In the listing below, find the line containing "You are a GUI" and the line containing "Task: Click the Installation heading". Repeat exactly those two lines and every line between them.

Records provided Start Marker

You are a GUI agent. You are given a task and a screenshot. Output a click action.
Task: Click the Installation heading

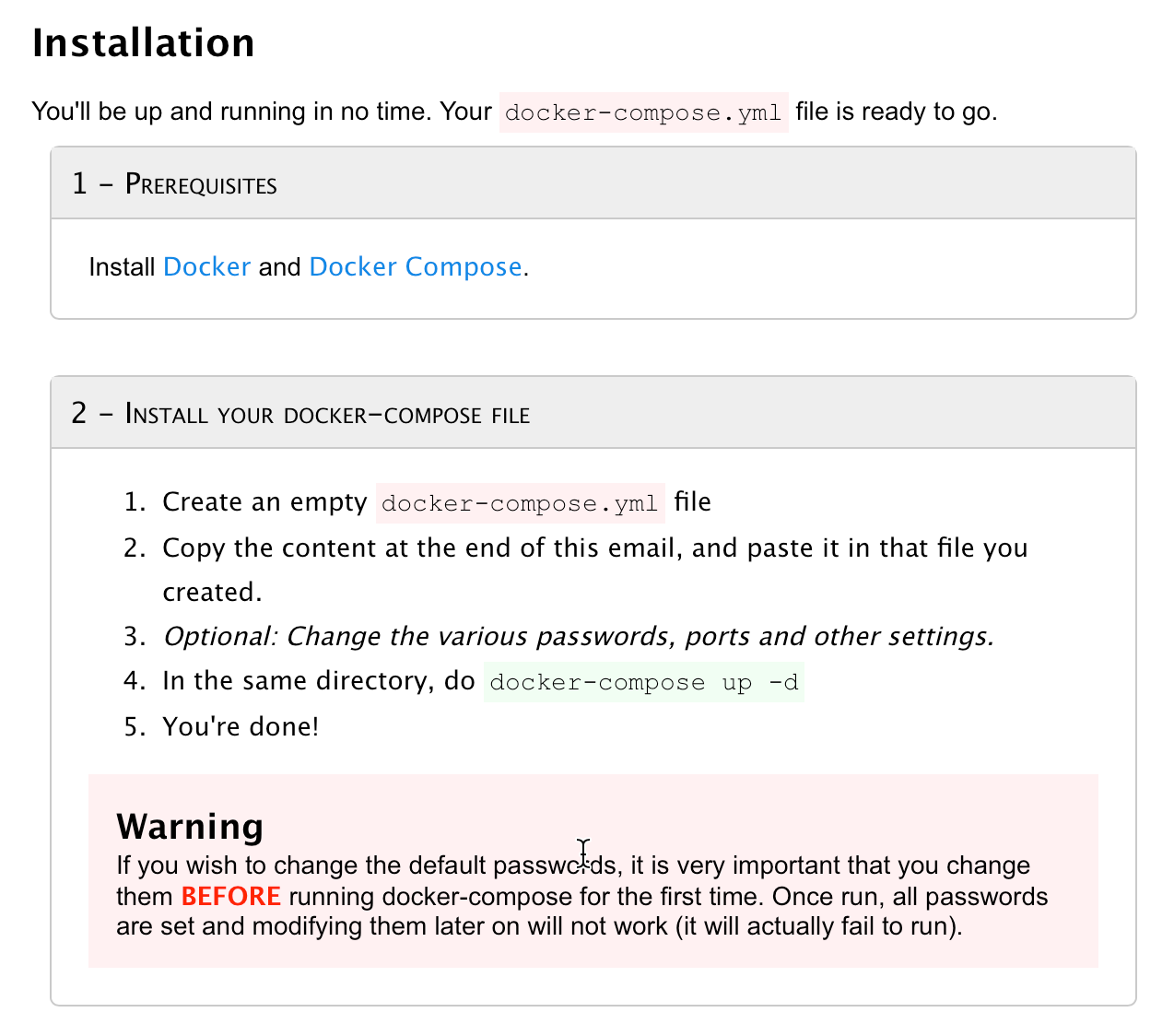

Records provided End Marker
Records provided Start Marker

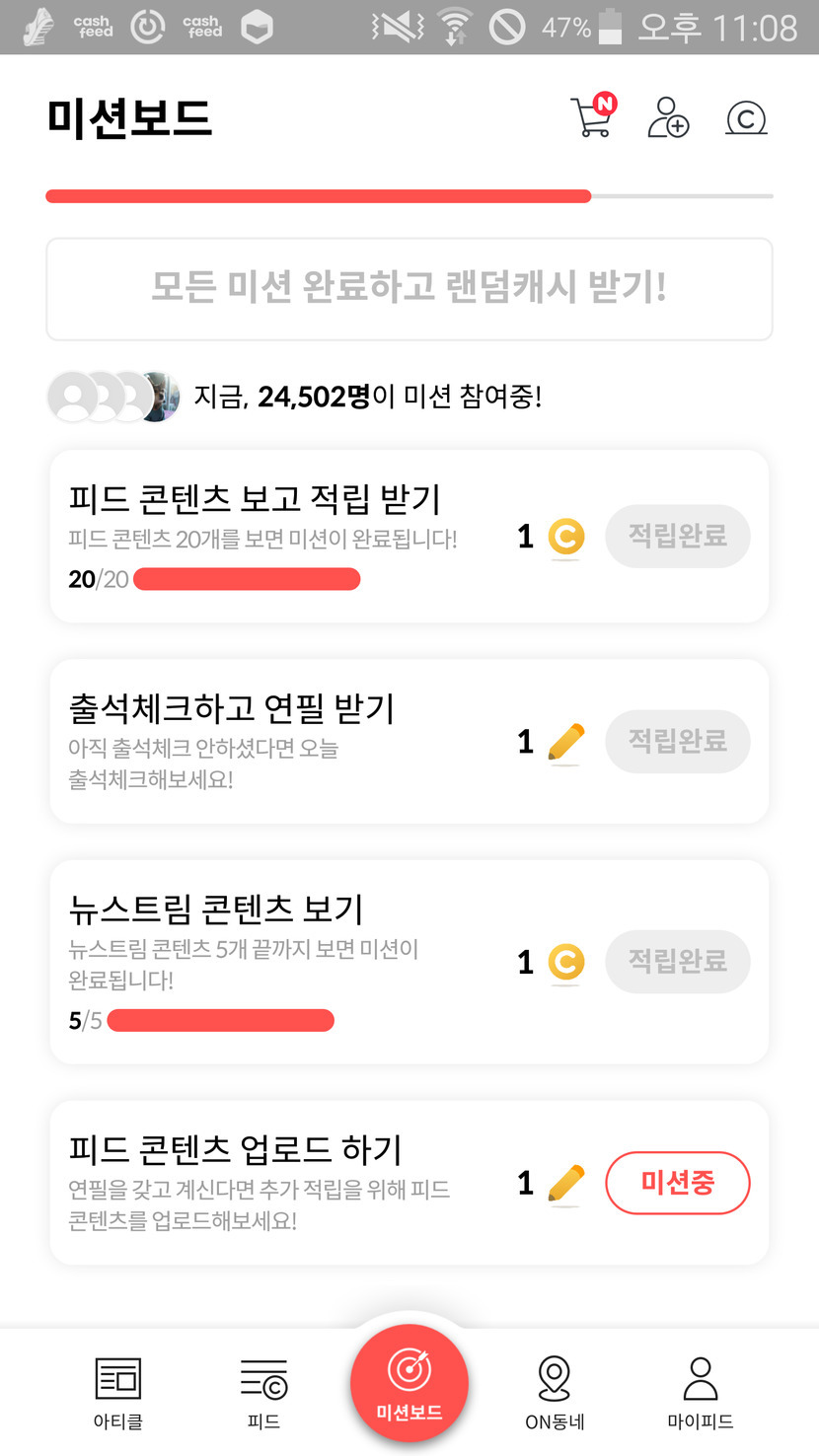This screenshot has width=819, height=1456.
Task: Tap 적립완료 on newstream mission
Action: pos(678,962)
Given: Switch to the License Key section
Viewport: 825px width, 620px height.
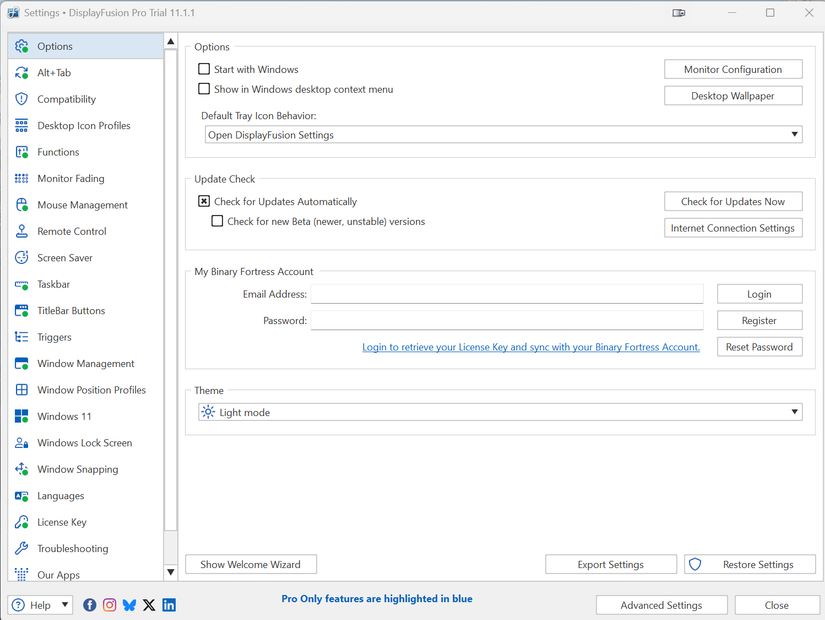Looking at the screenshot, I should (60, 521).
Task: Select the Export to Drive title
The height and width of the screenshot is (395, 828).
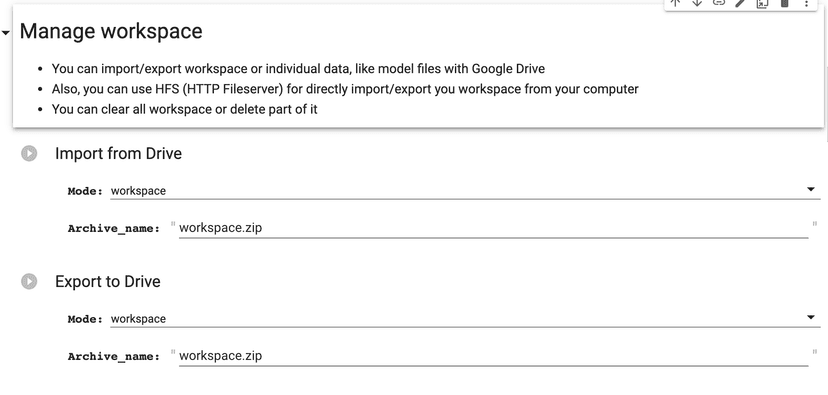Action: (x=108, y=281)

Records provided End Marker

# [Worked solution]
You are a GUI agent. You are given a task and a screenshot. Output a click action.
Task: Click the Installation heading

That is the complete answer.